A buy/sell agreement protects businesses with many owners from disputes over succession. If an owner retires or leaves the company, the agreement provides a template for transferring value to the remaining owners. Continue reading to learn some basic mistakes to avoid before agreeing to any arrangements for your business.
Every small or medium-sized business enterprise (SME) should establish a buy/sell agreement during the company’s founding. Waiting for a transition of ownership to occur will most likely result in conflict between the interested parties.
Use clear language
Buy/sell agreements need to use clear and precise language. You might think drafting your terms will save you money. However, without legal training, your contract can contain certain ambiguities that will lead to disputes at the time of transference.

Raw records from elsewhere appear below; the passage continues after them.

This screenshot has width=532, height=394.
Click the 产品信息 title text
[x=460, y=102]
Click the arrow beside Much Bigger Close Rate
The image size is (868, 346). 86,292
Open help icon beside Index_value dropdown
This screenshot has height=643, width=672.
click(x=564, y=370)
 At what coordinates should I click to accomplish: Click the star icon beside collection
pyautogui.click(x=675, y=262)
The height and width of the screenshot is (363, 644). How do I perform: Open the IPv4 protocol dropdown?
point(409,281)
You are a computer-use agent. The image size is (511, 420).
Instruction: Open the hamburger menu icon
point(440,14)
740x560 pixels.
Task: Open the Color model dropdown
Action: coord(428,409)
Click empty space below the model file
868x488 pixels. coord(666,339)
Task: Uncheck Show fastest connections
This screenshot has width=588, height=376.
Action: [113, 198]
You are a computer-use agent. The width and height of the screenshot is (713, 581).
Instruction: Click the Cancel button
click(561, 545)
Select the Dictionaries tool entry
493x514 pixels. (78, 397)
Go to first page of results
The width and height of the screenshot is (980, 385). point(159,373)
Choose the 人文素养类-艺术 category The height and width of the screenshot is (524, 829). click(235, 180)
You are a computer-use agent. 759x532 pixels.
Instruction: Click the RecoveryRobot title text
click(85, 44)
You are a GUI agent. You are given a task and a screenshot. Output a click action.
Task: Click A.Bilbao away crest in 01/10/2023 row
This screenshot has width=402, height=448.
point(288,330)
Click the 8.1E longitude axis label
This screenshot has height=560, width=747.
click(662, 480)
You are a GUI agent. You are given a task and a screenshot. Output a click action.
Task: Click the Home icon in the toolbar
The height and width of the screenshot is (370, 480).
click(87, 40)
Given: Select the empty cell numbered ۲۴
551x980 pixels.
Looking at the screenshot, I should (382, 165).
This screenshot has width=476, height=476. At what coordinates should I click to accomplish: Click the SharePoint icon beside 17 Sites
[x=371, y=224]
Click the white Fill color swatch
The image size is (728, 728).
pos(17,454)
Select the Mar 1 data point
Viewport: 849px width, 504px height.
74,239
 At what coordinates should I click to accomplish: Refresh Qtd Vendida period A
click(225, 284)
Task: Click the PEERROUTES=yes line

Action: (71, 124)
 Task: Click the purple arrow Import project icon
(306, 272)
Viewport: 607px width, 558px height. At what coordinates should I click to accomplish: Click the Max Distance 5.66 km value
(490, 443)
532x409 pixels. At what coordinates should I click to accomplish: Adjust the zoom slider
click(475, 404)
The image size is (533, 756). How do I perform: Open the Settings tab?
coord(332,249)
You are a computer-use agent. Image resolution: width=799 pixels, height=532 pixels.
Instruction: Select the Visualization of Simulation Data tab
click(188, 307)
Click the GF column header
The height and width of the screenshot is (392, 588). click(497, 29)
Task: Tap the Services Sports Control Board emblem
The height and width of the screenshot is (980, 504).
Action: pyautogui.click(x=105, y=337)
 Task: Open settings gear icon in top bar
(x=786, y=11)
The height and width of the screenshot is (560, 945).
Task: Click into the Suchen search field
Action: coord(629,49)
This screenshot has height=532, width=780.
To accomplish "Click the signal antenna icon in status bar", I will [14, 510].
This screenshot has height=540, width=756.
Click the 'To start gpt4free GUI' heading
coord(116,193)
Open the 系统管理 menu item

You might not be aware of many pitfalls and contingencies, so be very cautious before you decide to draft a buy/sell agreement on your own.
Understand the definition of value
Clear language needs to apply to the valuation of the company as well. The terms “fair value” and “fair market value” are not interchangeable. According to the CPA Journal, “fair market value” is a price that a buyer and seller willingly accept for a property. No compulsion can apply when it comes to fair market value. “Fair value” is a term that varies according to the people evaluating a property.
Drafting a buy/sell contract is a process that requires minute attention to detail. Make sure that every party agrees with the arrangement before you commit to a legal decision for your company. It will save you from ownership disputes in the future.